A primeira pessoa que perdi foi a minha avó. E logo a minha avó preferida, a melhor pessoa que conheci, que me protegia e tinha a maior paciência para aturar as minhas birras com a comida. Tomou conta de mim, do meu irmão e dos meus primos, que nem eram seus netos. Nunca o fez por obrigação ou por algo esperar em troca. Era genuinamente boa pessoa, como nunca conheci ninguém. E por tudo isto e muito mais, é quem mais queria que tivesse durado para sempre. 

A minha avó não sabia ler nem escrever. Pertenceu a uma geração em que as raparigas não eram sequer mandadas à escola. Ficavam em casa a cuidar dos irmãos, das terras e das lides domésticas. Ainda assim, estava muito à frente do seu tempo. Via todos os dias os telejornais e gostava de discutir as notícias que via com o meu avô. Não era retrógrada nem conservadora, nem perdia tempo a falar sobre a vida dos outros. Sei que gostava de ter estudado, assim como também sei que ficava contente quando lhe lia o correio ou lhe mostrava os ditados sem erros que tinha feito na escola. Ficava orgulhosa de mim até quando eu exibia, numa letra manhosa, que já sabia escrever o meu nome. E embora nunca no tenha dito - afinal, era muito nova para saber o que isso significava sequer - sei que sempre desejou que eu fosse independente, que estudasse e fosse mais longe do que ela teve possibilidade de ir.

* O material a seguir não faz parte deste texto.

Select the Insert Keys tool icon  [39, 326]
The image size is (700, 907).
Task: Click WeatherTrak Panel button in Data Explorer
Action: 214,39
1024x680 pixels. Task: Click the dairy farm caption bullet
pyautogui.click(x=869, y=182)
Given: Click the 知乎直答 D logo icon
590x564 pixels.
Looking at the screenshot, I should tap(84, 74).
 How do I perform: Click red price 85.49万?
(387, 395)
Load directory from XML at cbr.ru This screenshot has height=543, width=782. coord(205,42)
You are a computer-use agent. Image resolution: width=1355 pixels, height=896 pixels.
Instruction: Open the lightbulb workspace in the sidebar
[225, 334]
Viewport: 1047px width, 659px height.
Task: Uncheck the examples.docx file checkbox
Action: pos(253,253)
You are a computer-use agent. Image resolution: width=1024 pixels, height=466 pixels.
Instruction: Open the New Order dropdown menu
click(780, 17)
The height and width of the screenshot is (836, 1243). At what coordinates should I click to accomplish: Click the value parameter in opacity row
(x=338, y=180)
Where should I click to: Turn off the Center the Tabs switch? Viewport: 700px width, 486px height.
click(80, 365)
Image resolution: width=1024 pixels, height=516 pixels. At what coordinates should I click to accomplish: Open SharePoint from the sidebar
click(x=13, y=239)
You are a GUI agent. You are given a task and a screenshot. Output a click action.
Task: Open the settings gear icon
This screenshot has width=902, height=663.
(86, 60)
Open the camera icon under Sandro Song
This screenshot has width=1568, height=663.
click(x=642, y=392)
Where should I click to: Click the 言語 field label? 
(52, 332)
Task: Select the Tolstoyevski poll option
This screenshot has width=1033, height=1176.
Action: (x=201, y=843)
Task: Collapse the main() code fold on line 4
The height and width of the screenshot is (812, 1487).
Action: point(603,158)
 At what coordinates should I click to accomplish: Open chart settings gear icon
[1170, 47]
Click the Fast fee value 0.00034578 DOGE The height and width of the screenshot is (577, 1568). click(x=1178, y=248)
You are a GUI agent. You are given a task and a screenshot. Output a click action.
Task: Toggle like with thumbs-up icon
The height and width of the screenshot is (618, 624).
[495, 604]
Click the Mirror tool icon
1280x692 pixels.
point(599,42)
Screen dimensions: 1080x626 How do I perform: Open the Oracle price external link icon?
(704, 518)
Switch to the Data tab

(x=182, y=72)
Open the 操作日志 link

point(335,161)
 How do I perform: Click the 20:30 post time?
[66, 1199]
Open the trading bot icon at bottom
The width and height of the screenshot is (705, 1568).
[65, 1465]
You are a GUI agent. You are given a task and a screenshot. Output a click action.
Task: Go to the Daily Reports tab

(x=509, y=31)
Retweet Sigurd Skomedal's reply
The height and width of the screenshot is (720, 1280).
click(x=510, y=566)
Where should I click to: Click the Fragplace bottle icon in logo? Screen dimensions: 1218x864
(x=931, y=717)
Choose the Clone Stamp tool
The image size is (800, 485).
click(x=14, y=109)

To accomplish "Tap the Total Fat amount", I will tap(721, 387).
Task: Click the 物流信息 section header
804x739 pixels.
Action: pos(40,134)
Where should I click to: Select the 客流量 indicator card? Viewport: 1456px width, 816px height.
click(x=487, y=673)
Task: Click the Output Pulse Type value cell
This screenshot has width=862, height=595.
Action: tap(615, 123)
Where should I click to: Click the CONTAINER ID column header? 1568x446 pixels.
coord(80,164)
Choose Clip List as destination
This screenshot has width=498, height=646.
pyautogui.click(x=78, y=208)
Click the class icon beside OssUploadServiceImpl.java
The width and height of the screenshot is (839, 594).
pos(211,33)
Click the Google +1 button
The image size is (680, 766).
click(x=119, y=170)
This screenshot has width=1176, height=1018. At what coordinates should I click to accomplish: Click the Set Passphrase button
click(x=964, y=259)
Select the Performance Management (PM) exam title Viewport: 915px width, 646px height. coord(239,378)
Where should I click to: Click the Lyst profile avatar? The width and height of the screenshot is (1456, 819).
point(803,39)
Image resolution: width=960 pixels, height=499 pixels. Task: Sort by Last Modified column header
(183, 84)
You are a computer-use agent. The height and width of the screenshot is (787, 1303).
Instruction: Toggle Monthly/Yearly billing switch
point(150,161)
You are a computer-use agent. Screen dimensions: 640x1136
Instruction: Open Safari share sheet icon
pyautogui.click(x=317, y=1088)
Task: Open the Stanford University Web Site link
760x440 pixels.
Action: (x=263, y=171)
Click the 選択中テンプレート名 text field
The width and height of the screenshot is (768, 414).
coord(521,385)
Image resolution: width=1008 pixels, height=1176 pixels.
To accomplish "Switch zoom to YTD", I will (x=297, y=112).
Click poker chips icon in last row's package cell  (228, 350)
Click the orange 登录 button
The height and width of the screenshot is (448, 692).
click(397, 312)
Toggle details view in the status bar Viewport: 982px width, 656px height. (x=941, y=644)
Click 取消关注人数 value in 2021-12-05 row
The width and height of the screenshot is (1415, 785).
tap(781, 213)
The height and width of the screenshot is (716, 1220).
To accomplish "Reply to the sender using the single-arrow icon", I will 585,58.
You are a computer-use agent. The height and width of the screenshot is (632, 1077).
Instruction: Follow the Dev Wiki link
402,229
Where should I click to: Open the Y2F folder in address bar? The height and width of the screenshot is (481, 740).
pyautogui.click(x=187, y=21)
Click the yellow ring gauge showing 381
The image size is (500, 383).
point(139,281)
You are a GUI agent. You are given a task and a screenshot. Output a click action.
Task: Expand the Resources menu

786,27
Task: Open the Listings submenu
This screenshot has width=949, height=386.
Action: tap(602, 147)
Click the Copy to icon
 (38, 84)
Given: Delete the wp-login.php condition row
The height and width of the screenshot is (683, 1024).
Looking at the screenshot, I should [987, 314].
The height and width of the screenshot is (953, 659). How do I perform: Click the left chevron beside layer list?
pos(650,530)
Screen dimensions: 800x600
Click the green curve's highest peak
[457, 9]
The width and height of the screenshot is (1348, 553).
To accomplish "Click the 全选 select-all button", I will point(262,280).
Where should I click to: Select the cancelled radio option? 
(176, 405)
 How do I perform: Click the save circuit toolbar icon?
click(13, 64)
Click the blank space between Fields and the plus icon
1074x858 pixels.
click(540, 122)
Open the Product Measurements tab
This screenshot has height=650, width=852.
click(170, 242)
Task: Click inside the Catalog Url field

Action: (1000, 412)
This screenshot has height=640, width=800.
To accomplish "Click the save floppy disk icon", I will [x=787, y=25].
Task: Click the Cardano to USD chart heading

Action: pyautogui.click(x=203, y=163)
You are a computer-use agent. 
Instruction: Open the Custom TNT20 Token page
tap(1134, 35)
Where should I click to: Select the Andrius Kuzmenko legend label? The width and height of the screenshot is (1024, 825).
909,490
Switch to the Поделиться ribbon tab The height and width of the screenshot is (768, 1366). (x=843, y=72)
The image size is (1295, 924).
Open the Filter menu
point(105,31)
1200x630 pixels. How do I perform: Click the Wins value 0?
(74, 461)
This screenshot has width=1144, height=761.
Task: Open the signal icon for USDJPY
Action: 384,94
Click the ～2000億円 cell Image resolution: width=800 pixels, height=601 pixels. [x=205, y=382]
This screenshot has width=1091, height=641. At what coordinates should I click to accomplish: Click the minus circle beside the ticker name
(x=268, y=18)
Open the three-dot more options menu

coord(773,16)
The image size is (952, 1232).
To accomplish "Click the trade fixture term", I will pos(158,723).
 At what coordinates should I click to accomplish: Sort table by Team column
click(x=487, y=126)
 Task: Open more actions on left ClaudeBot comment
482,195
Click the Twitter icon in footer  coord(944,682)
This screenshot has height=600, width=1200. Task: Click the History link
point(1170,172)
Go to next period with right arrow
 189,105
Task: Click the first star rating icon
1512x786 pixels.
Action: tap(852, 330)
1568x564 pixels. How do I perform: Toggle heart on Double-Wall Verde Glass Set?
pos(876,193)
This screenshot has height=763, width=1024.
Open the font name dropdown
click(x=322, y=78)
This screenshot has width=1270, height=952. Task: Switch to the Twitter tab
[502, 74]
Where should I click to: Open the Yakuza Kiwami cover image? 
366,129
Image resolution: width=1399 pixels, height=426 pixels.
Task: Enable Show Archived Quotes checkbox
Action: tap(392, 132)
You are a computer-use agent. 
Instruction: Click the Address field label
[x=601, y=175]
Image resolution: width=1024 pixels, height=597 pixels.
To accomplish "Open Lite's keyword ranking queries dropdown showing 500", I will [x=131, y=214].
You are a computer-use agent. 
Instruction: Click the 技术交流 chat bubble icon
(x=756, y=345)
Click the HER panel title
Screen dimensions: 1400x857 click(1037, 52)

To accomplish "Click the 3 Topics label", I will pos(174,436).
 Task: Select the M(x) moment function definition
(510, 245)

Morreu de um momento para o outro. Numa hora estava tudo bem e íamos almoçar a sua casa para comemorar mais um aniversário, na hora seguinte toca o telefone a avisar que ela não estava bem e tinha que ir para o hospital. Só me disseram no dia seguinte, quando voltei da escola, que ela tinha morrido durante a noite. Lembro-me de chorar todas as noites, durante semanas a falta dela. E de pensar em todas as ocasiões em que ela já não ia ester presente, como no Natal ou quando fizesse anos.

Também nessa altura, alguém me explicou que para um novo bebé nascer, teria que morrer uma pessoa também. E isso, de certa forma, fez-me sentir que afinal havia um propósito, um motivo pelo qual a minha avó altruísta ter desaparecido tão cedo da minha vida. Para dar o seu lugar a alguém. E embora hoje não ache que isso funcione de maneira não linear, fico feliz por tudo o que me lembro dela, orgulhosa por ser neta de uma pessoa tão acarinhada por toda a gente e guardo tudo que me ensinou, em tão pouco tempo que estivemos juntas.

"bolinhos, bolinhos"

Na minha terra, no dia de todos os santos, não se pede "pão por Deus", mas sim "bolinhos, bolinhos, à porta dos santinhos". Ao qual nós acrescentámos "se não nos derem bolinhos levam com farinha no focinho". Adoráveis, eu sei. Mas não é por isso que escrevo hoje. 

Só tenho boas recordações desse dia. De juntarmos um grupo (normalmente os meus primos e o meu irmão), levantarmo-nos cedo e ir casa a casa pedir bolinhos. Mas ao contrário do nosso pedido, o que recebiamos mais era dinheiro, rebuçados e gomas, embora houvessem alguns vizinhos que nos davam os bolinhos tipícos deste dia: pão doce com nozes e passas. E divirtiamo-nos realmente a pedir os bolinhos, a pensar nos melhores percursos, a que casas ainda conseguíamos ir de manhã ou que teríamos que regressar à tarde, e no final do dia, a contar tudo o que tinhamos no saco de pano e a dividir os ganhos por igual. 

Tenho pena que hoje em dia nenhum dos putos mais novos façam isso. Que a tradição tenha acabado por agora, e que tenhamos sido a última geração a fazê-lo. Não existem tantos miúdos na terra como antes, e os que lá vivem não se juntam nos outros dias como nós fazíamos, por isso talvez não faça sentido o fazerem nesta altura. Gostava de ter hoje o papel de "vizinha" e ter qualquer coisa para dar a quem tocasse à campainha, mas as coisas são como são. Contento-me por ter passado por essa tradição.